**Exercise aim**
Output the listing below in full, exactly as written.

Extracted data section start

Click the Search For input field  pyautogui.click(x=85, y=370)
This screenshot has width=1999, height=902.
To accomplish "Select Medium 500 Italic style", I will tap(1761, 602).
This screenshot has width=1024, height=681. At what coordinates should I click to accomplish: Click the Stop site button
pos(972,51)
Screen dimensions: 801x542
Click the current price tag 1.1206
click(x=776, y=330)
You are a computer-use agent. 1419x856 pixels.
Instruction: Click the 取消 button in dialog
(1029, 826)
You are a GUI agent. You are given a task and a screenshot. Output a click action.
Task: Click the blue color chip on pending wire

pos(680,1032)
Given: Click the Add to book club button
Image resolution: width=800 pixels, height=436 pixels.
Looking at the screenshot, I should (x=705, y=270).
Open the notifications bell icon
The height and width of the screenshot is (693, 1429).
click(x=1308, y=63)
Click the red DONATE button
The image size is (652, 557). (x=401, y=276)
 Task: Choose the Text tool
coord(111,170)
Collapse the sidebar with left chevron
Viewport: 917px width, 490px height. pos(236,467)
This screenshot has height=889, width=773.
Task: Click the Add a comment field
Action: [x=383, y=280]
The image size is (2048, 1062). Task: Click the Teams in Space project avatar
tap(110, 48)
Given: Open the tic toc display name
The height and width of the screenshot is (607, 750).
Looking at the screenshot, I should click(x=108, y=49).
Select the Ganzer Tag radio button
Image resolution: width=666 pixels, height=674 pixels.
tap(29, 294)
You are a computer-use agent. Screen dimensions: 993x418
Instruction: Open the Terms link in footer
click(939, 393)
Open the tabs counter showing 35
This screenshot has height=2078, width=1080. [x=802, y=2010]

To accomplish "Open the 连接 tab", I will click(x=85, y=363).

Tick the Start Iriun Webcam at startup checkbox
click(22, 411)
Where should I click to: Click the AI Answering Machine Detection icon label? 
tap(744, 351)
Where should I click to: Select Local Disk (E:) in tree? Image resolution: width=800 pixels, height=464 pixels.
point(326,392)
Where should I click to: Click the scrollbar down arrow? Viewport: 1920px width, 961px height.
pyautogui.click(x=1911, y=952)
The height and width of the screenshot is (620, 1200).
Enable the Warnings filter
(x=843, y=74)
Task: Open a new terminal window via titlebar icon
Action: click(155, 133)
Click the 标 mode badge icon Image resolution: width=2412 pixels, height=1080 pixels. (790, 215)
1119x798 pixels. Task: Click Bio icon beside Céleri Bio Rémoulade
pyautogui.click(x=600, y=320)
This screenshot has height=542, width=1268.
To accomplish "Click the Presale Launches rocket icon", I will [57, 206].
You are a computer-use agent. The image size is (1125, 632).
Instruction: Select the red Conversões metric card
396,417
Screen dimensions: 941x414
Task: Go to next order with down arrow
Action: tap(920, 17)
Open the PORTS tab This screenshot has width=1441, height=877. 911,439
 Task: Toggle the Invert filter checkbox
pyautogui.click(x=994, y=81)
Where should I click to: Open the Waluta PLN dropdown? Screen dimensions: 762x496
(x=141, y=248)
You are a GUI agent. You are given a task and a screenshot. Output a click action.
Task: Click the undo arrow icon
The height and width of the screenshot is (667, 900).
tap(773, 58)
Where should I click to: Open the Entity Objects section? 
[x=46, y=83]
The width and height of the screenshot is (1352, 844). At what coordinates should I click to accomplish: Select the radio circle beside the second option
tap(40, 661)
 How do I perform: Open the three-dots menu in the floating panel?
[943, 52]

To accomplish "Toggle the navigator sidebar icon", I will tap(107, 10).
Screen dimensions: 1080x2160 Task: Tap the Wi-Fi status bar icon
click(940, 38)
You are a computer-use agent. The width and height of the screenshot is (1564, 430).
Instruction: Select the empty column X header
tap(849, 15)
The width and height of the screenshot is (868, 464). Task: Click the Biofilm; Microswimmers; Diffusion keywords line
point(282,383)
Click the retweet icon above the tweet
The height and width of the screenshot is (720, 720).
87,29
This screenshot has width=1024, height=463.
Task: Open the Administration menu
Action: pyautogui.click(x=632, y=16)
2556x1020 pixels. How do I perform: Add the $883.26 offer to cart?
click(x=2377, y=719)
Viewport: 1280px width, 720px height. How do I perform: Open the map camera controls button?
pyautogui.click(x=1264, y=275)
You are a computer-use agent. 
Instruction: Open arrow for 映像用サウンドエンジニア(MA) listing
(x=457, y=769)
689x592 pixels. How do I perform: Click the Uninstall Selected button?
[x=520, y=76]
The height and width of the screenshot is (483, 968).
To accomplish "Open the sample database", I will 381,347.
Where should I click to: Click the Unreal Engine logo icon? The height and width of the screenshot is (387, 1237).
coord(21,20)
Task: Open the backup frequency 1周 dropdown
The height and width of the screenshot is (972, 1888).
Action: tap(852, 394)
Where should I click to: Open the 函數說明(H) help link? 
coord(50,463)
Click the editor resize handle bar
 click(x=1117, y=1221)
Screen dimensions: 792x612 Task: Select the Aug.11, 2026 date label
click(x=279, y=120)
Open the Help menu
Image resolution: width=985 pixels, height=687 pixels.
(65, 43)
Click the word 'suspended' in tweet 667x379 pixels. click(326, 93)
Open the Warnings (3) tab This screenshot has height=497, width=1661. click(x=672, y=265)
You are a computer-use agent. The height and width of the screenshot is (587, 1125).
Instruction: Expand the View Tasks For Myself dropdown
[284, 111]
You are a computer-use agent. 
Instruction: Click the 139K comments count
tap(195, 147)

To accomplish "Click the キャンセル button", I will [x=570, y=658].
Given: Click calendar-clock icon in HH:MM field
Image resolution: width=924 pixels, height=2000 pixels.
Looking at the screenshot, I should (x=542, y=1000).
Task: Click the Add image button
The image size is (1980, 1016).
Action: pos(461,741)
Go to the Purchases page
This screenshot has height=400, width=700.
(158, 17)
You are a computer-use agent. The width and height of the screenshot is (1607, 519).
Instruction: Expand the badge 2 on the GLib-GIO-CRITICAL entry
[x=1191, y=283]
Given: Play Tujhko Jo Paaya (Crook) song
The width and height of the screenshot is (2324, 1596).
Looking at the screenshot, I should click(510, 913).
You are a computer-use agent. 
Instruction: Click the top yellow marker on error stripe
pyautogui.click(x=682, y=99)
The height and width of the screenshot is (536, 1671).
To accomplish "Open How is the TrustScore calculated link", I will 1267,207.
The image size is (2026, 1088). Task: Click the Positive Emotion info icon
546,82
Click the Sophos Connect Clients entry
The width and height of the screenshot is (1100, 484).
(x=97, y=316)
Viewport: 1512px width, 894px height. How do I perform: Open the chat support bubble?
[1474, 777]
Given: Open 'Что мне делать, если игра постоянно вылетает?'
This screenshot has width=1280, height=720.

Extracted data section end

**Completed task**
Click the Search For input field  pyautogui.click(x=85, y=370)
This screenshot has width=1999, height=902.
To accomplish "Select Medium 500 Italic style", I will tap(1761, 602).
This screenshot has width=1024, height=681. At what coordinates should I click to accomplish: Click the Stop site button
pos(972,51)
Screen dimensions: 801x542
Click the current price tag 1.1206
click(x=776, y=330)
You are a computer-use agent. 1419x856 pixels.
Instruction: Click the 取消 button in dialog
(1029, 826)
You are a GUI agent. You are given a task and a screenshot. Output a click action.
Task: Click the blue color chip on pending wire

pos(680,1032)
Given: Click the Add to book club button
Image resolution: width=800 pixels, height=436 pixels.
Looking at the screenshot, I should (x=705, y=270).
Open the notifications bell icon
The height and width of the screenshot is (693, 1429).
click(x=1308, y=63)
Click the red DONATE button
The image size is (652, 557). (x=401, y=276)
 Task: Choose the Text tool
coord(111,170)
Collapse the sidebar with left chevron
Viewport: 917px width, 490px height. pos(236,467)
This screenshot has height=889, width=773.
Task: Click the Add a comment field
Action: [x=383, y=280]
The image size is (2048, 1062). Task: Click the Teams in Space project avatar
tap(110, 48)
Given: Open the tic toc display name
The height and width of the screenshot is (607, 750).
Looking at the screenshot, I should click(x=108, y=49).
Select the Ganzer Tag radio button
Image resolution: width=666 pixels, height=674 pixels.
tap(29, 294)
You are a computer-use agent. Screen dimensions: 993x418
Instruction: Open the Terms link in footer
click(939, 393)
Open the tabs counter showing 35
This screenshot has height=2078, width=1080. [x=802, y=2010]

To accomplish "Open the 连接 tab", I will click(x=85, y=363).

Tick the Start Iriun Webcam at startup checkbox
click(22, 411)
Where should I click to: Click the AI Answering Machine Detection icon label? 
tap(744, 351)
Where should I click to: Select Local Disk (E:) in tree? Image resolution: width=800 pixels, height=464 pixels.
point(326,392)
Where should I click to: Click the scrollbar down arrow? Viewport: 1920px width, 961px height.
pyautogui.click(x=1911, y=952)
The height and width of the screenshot is (620, 1200).
Enable the Warnings filter
(x=843, y=74)
Task: Open a new terminal window via titlebar icon
Action: click(155, 133)
Click the 标 mode badge icon Image resolution: width=2412 pixels, height=1080 pixels. (790, 215)
1119x798 pixels. Task: Click Bio icon beside Céleri Bio Rémoulade
pyautogui.click(x=600, y=320)
This screenshot has height=542, width=1268.
To accomplish "Click the Presale Launches rocket icon", I will [57, 206].
You are a computer-use agent. The image size is (1125, 632).
Instruction: Select the red Conversões metric card
396,417
Screen dimensions: 941x414
Task: Go to next order with down arrow
Action: tap(920, 17)
Open the PORTS tab This screenshot has width=1441, height=877. 911,439
 Task: Toggle the Invert filter checkbox
pyautogui.click(x=994, y=81)
Where should I click to: Open the Waluta PLN dropdown? Screen dimensions: 762x496
(x=141, y=248)
You are a GUI agent. You are given a task and a screenshot. Output a click action.
Task: Click the undo arrow icon
The height and width of the screenshot is (667, 900).
tap(773, 58)
Where should I click to: Open the Entity Objects section? 
[x=46, y=83]
The width and height of the screenshot is (1352, 844). At what coordinates should I click to accomplish: Select the radio circle beside the second option
tap(40, 661)
 How do I perform: Open the three-dots menu in the floating panel?
[943, 52]

To accomplish "Toggle the navigator sidebar icon", I will tap(107, 10).
Screen dimensions: 1080x2160 Task: Tap the Wi-Fi status bar icon
click(940, 38)
You are a computer-use agent. The width and height of the screenshot is (1564, 430).
Instruction: Select the empty column X header
tap(849, 15)
The width and height of the screenshot is (868, 464). Task: Click the Biofilm; Microswimmers; Diffusion keywords line
point(282,383)
Click the retweet icon above the tweet
The height and width of the screenshot is (720, 720).
87,29
This screenshot has width=1024, height=463.
Task: Open the Administration menu
Action: pyautogui.click(x=632, y=16)
2556x1020 pixels. How do I perform: Add the $883.26 offer to cart?
click(x=2377, y=719)
Viewport: 1280px width, 720px height. How do I perform: Open the map camera controls button?
pyautogui.click(x=1264, y=275)
You are a computer-use agent. 
Instruction: Open arrow for 映像用サウンドエンジニア(MA) listing
(x=457, y=769)
689x592 pixels. How do I perform: Click the Uninstall Selected button?
[x=520, y=76]
The height and width of the screenshot is (483, 968).
To accomplish "Open the sample database", I will 381,347.
Where should I click to: Click the Unreal Engine logo icon? The height and width of the screenshot is (387, 1237).
coord(21,20)
Task: Open the backup frequency 1周 dropdown
The height and width of the screenshot is (972, 1888).
Action: tap(852, 394)
Where should I click to: Open the 函數說明(H) help link? 
coord(50,463)
Click the editor resize handle bar
 click(x=1117, y=1221)
Screen dimensions: 792x612 Task: Select the Aug.11, 2026 date label
click(x=279, y=120)
Open the Help menu
Image resolution: width=985 pixels, height=687 pixels.
(65, 43)
Click the word 'suspended' in tweet 667x379 pixels. click(326, 93)
Open the Warnings (3) tab This screenshot has height=497, width=1661. click(x=672, y=265)
You are a computer-use agent. The height and width of the screenshot is (587, 1125).
Instruction: Expand the View Tasks For Myself dropdown
[284, 111]
You are a computer-use agent. 
Instruction: Click the 139K comments count
tap(195, 147)

To accomplish "Click the キャンセル button", I will [x=570, y=658].
Given: Click calendar-clock icon in HH:MM field
Image resolution: width=924 pixels, height=2000 pixels.
Looking at the screenshot, I should (x=542, y=1000).
Task: Click the Add image button
The image size is (1980, 1016).
Action: pos(461,741)
Go to the Purchases page
This screenshot has height=400, width=700.
(158, 17)
You are a computer-use agent. The width and height of the screenshot is (1607, 519).
Instruction: Expand the badge 2 on the GLib-GIO-CRITICAL entry
[x=1191, y=283]
Given: Play Tujhko Jo Paaya (Crook) song
The width and height of the screenshot is (2324, 1596).
Looking at the screenshot, I should click(510, 913).
You are a computer-use agent. 
Instruction: Click the top yellow marker on error stripe
pyautogui.click(x=682, y=99)
The height and width of the screenshot is (536, 1671).
To accomplish "Open How is the TrustScore calculated link", I will 1267,207.
The image size is (2026, 1088). Task: Click the Positive Emotion info icon
546,82
Click the Sophos Connect Clients entry
The width and height of the screenshot is (1100, 484).
(x=97, y=316)
Viewport: 1512px width, 894px height. How do I perform: Open the chat support bubble?
[1474, 777]
Given: Open 'Что мне делать, если игра постоянно вылетает?'
This screenshot has width=1280, height=720.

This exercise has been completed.